READING PASSAGE
I’m in an airport for a short layover. I got a takeout order of a regional dish I wanted to try and I was going to eat it on the plane. There was a little delay so I just ate it sitting outside the gate. This older guy that was sitting next to me was watching me eat (weird) and then said “That’s a lot of food! How are you going to eat all of that?” and while I was annoyed and taken aback, I just said “Well, I’m hungry and I paid for it”. He just kept how much food it was and how he couldn’t eat all it. I nodded and decided to not say anything else.
But that was just an odd interaction. I don’t know him and we were not talking before. My takeout container did not have an obscene amount of food (and if it did, so what?!). It was the first thing I ate since 5:30PM the night before and it was 6AM, and I know I don’t have to justify it at all, but that just pisses me off.
And in fact, I was planning on saving some for later in the flight, but out of principle, I finished that whole plate while he was watching.
Comments
God forbid a woman… Checks notes* …eats?
What a weirdo.
I swear our society would be improved if we normalized using squirt guns to curb rude behavior.
Having grown up with brothers, though, you just know they’d be taken away and used with impunity for no reason at all.
I hope you looked him right in the eye while you finished it
“You’re right, it’s too much food.”
Proceed to puke on his shoes.
Random guy thought he had the right to press his opinions on you about acceptable or expected portion size for women.
He can fuck right off.
“That’s bc you’re old and old people don’t eat enough.” Also “Stupid people never know how much they should be eating.”

WHAT YOU HAVE TO DO
Answer these questions about the airport post above:
1. Where did the writer end up eating the takeout order?
2. At what time had the writer last eaten before this meal?
3. What had the writer first planned to do with some of the food?

DATA LINES
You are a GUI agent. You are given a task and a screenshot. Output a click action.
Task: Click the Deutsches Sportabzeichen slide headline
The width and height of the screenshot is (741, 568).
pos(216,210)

WRITTEN ANSWER
1. Sitting outside the gate.
2. 5:30PM the night before.
3. Save some for later in the flight.